The fog is clearing following the defeat of the Barnett government in West Australia
The fog is clearing following the defeat of the Barnett government in West Australia. Former navy lawyer Mark McGowan has taken residence as the 30th Premier of the black-swan state. While staffing arrangements are still fluid, it's possible to gain an understanding of the key players and critical issues.
It was time; plain and simple. Colin Barnett was the fifth longest serving West Australian Premier and with mounting government debt, disunity with the WA Nationals and high unemployment, the government looked tired and ragged. Voters sought a fresh approach, opening the way for McGowan and Labor.
Having staved off a leadership challenge in 2016, McGowan will likely keep a tight rein on all his horses during the first 100 days. As well as being Premier, McGowan has taken on critical roles in terms of procurement opportunities; Minister for Public Sector Management, State Development, Jobs and Trade.
Alannah MacTiernan will be another key Minister in this space, taking on the role of Regional Development, Agriculture and Food, and assisting the Premier with State Development, Jobs and Trade.
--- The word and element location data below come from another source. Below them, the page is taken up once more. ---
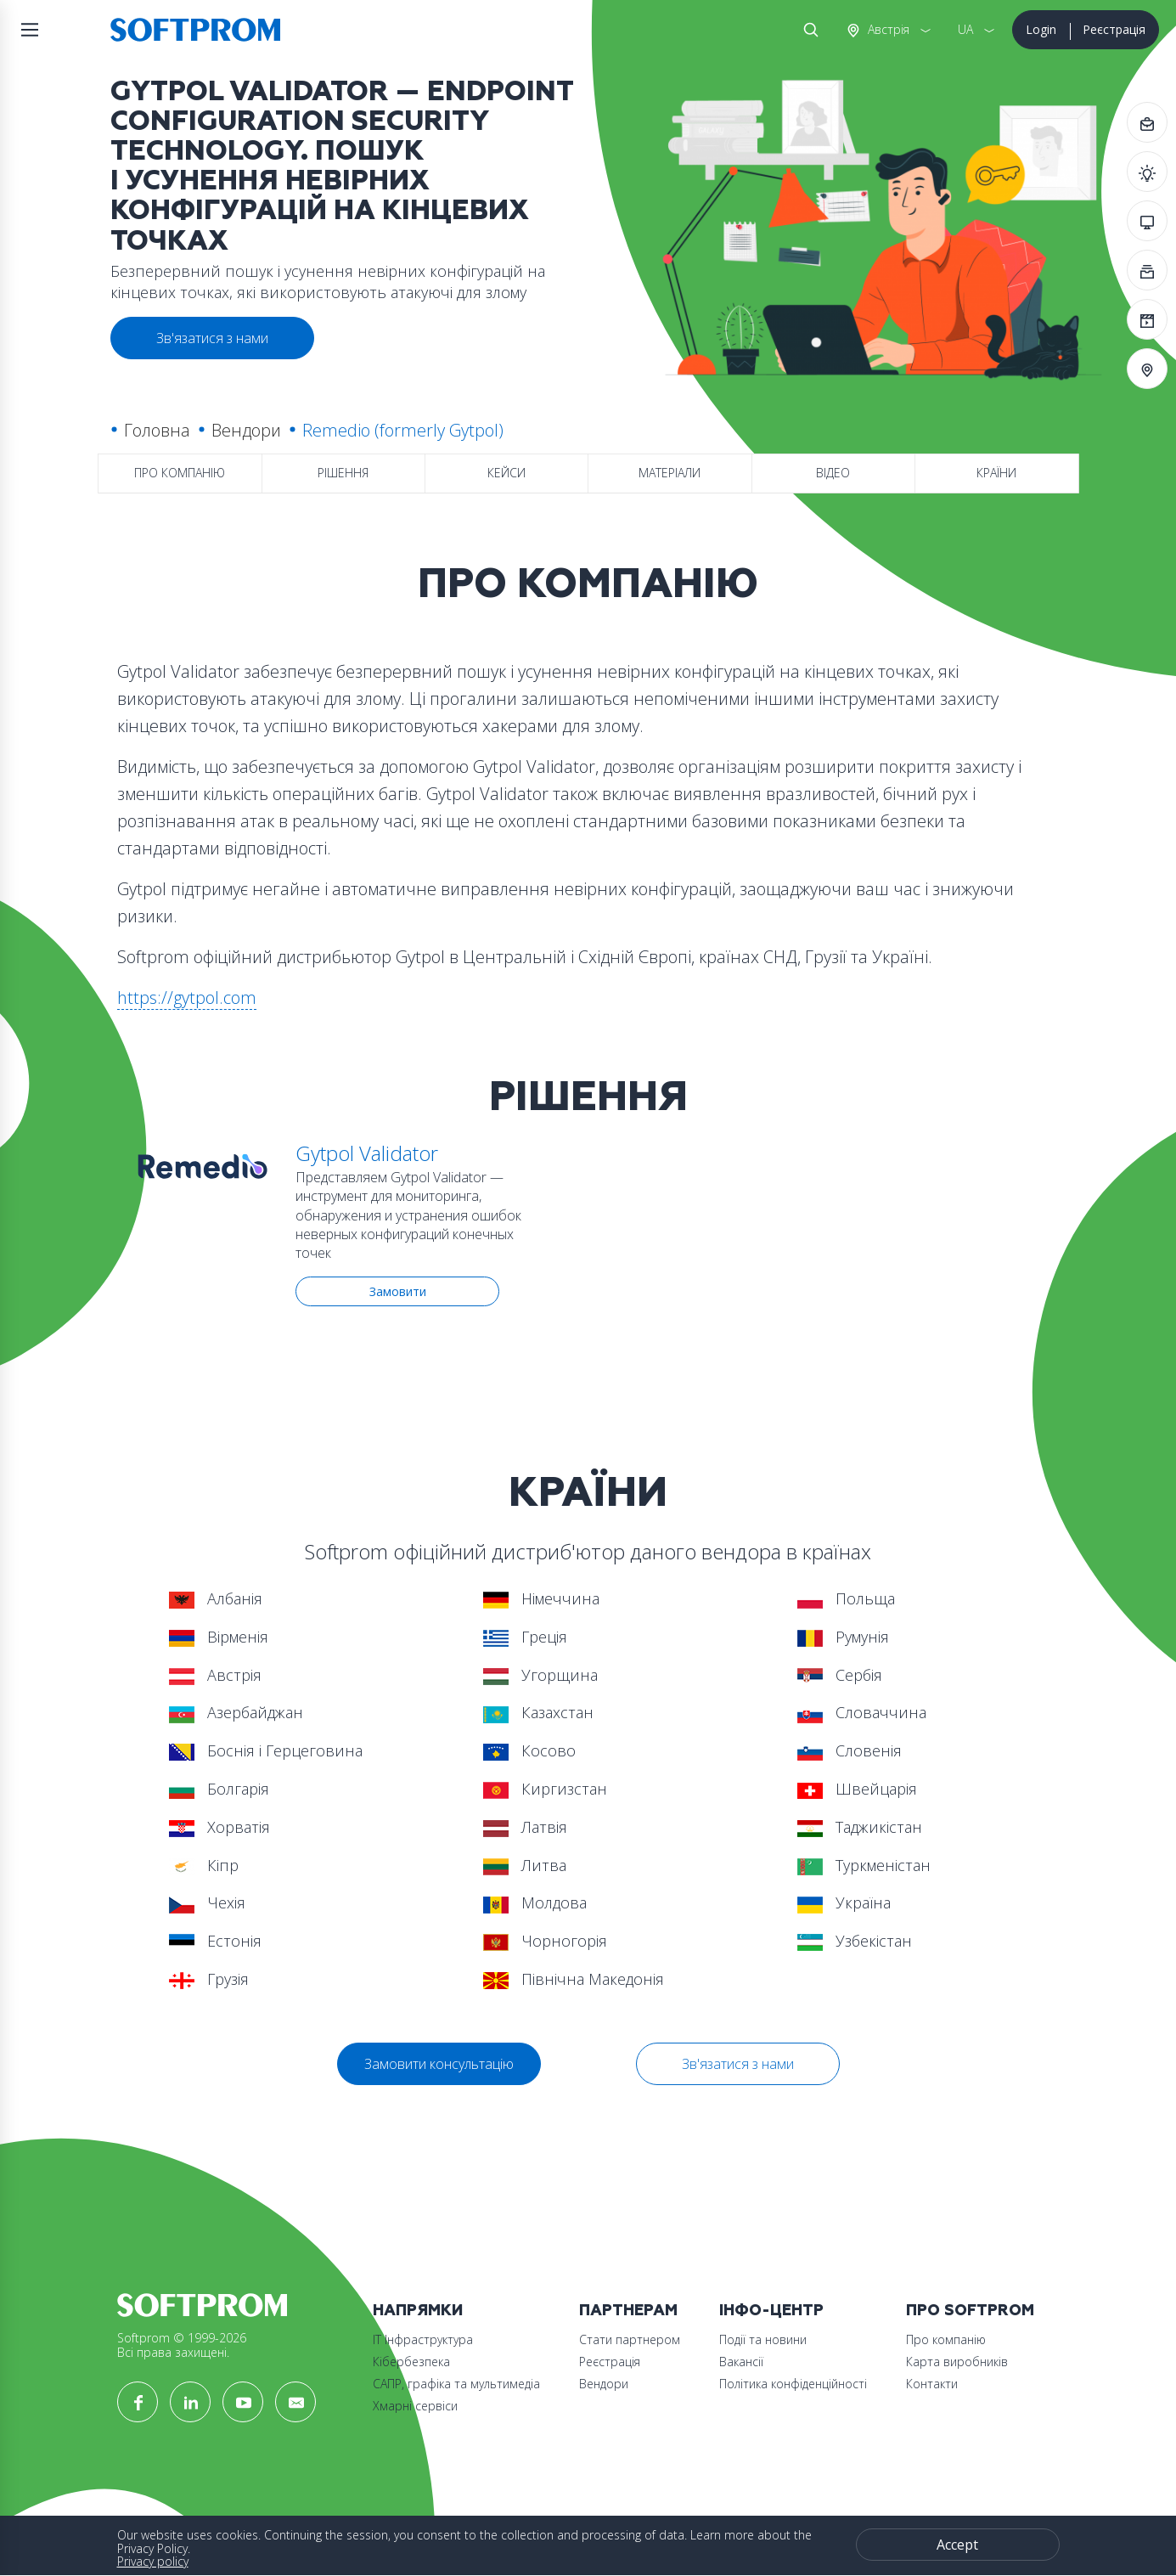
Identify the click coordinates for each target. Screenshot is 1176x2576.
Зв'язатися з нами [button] (212, 338)
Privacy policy (152, 2561)
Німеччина (541, 1598)
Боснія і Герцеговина (266, 1750)
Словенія (849, 1750)
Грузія (209, 1979)
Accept (957, 2544)
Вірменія (218, 1636)
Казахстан (538, 1712)
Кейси (506, 473)
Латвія (525, 1827)
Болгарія (219, 1788)
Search (807, 29)
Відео (833, 473)
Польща (846, 1598)
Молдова (535, 1902)
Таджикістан (859, 1827)
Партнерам (628, 2310)
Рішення (343, 473)
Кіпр (204, 1865)
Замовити (397, 1291)
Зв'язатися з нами (738, 2064)
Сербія (839, 1675)
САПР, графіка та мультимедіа (456, 2384)
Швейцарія (857, 1788)
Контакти (932, 2384)
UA (965, 29)
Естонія (215, 1941)
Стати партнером (629, 2339)
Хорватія (219, 1827)
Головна (157, 430)
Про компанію (179, 473)
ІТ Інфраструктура (423, 2339)
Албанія (215, 1598)
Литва (524, 1865)
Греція (525, 1636)
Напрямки (418, 2310)
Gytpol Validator (366, 1153)
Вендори (246, 430)
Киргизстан (545, 1788)
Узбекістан (854, 1941)
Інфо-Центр (771, 2310)
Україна (844, 1902)
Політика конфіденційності (793, 2384)
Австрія (886, 29)
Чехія (207, 1902)
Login (1041, 29)
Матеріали (670, 473)
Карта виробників (957, 2361)
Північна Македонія (573, 1979)
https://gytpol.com (186, 997)
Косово (529, 1750)
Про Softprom (970, 2310)
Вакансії (741, 2361)
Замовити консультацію (439, 2064)
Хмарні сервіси (415, 2406)
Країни (996, 473)
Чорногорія (545, 1941)
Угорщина (540, 1675)
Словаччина (861, 1712)
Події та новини (763, 2339)
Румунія (843, 1636)
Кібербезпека (411, 2361)
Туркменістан (864, 1865)
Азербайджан (236, 1712)
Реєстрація (1114, 29)
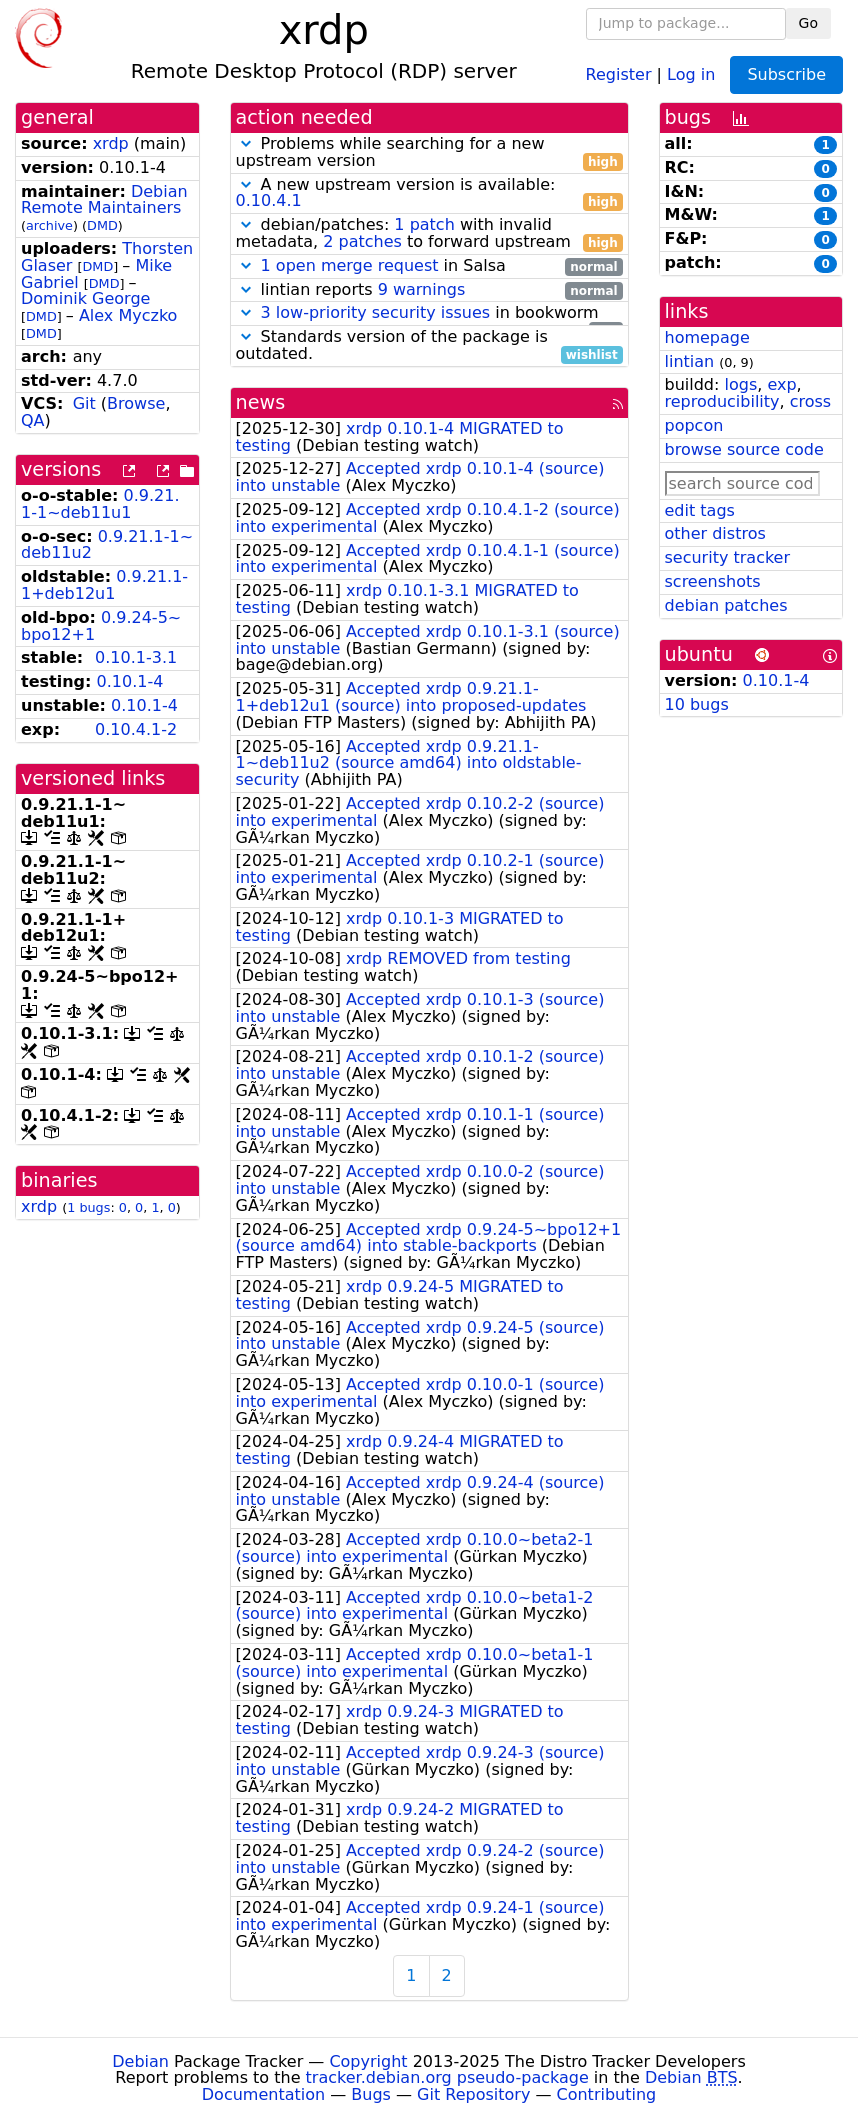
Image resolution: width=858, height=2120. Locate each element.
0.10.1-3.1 (136, 657)
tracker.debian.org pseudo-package (447, 2077)
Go (808, 23)
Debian (140, 2061)
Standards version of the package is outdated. (429, 346)
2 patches (362, 241)
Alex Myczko (128, 315)
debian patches (726, 605)
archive (49, 225)
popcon (694, 425)
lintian (690, 361)
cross (810, 401)
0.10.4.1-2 (136, 729)
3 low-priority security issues (376, 312)
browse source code (744, 449)
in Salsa (429, 266)
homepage (707, 337)
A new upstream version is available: (429, 194)
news (261, 402)
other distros (715, 533)
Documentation (263, 2094)
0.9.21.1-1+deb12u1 (104, 585)
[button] (246, 143)
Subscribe (786, 74)
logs (740, 384)
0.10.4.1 (269, 200)
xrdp (111, 143)
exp (781, 384)
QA (33, 420)
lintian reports (429, 290)
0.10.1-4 (130, 681)
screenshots (713, 581)
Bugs (371, 2094)
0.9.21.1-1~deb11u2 (107, 545)
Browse (136, 403)
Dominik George (85, 298)
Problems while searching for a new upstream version (429, 153)
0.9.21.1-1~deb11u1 (100, 504)
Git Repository (473, 2094)
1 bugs (88, 1207)
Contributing (607, 2094)
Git (84, 403)
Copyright (368, 2061)
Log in (691, 73)
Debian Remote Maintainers (104, 200)
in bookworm (429, 313)
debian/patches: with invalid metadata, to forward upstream (429, 234)
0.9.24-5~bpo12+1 (101, 626)
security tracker (728, 557)
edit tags (700, 510)
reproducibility (722, 401)
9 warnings (422, 289)
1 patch (424, 224)
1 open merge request (350, 265)
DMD (102, 225)
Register (619, 73)
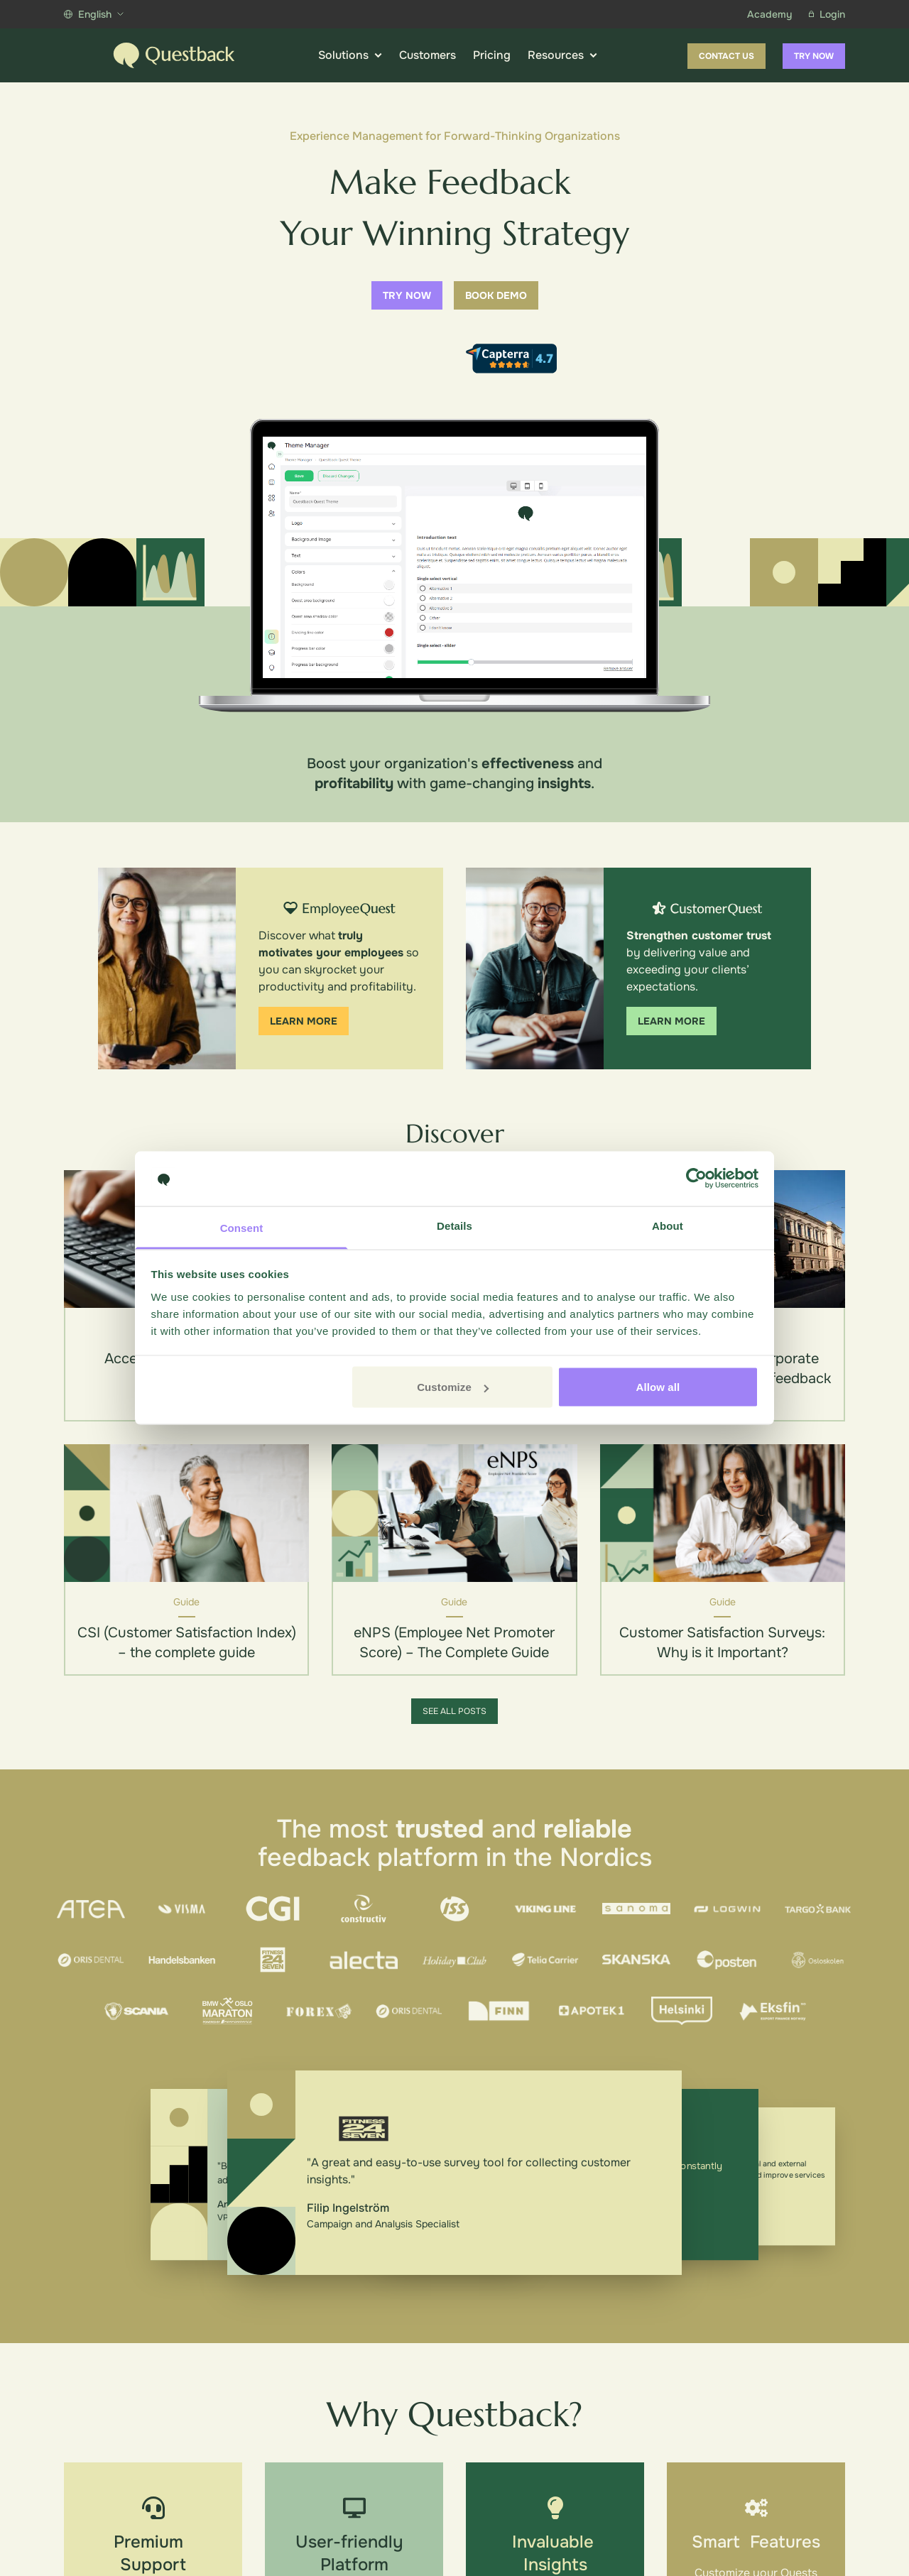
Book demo (496, 295)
Tasked with tackling the $41 billion blow out in state debt will be new Treasurer, Ben Wyatt. Ben Wyatt is coincidently the nephew of Federal Liberal Minister, The Hon. Ken Wyatt, which must make discussions over Christmas lunch interesting.
The number one issue for the new Labor Government is how to cut government spending. This becomes pertinent for those doing business with government in WA. Premier McGowan has vowed to '''¦go through (the) budget and cut out any wasteful expenditure.' What may be 'wasteful expenditure' to the new government, could impact your client or organisation. For example potential cuts to fuel rebates; the scrapping of transport and infrastructure projects; business investment incentives wound back; perhaps even certain health programs curtailed.
The largest area of impact of the new Labor's government's policy direction will be on WA's mining industry.
The Chamber of Minerals and Energy of Western Australia (CME) campaigned against the WA Nationals proposed iron ore tax and were quick to welcome the new McGowan government: 'CME is pleased the Labor Government will not implement the iron ore mining tax as proposed by the WA Nationals and looks forward to working together on key policy issues affecting the sector.' Obviously the mining industry in WA will be keen to ensure Labor's budget restoration measures don't take the form of the Nationals iron ore tax under a new name.
The next few weeks will see staff arrangements for Minister finalised, which could have an impact on States where Labor is in opposition such as NSW and Federally. The attraction of working with a fresh new government rather than in opposition could see a brain drain of Labor staff from Eastern states.
There is a new focus for the West. There will be changes. There will be a need for new strategies.
The next 100 days will be an opportunity for practitioners to test the waters and see which way the current is flowing under Premier McGowan.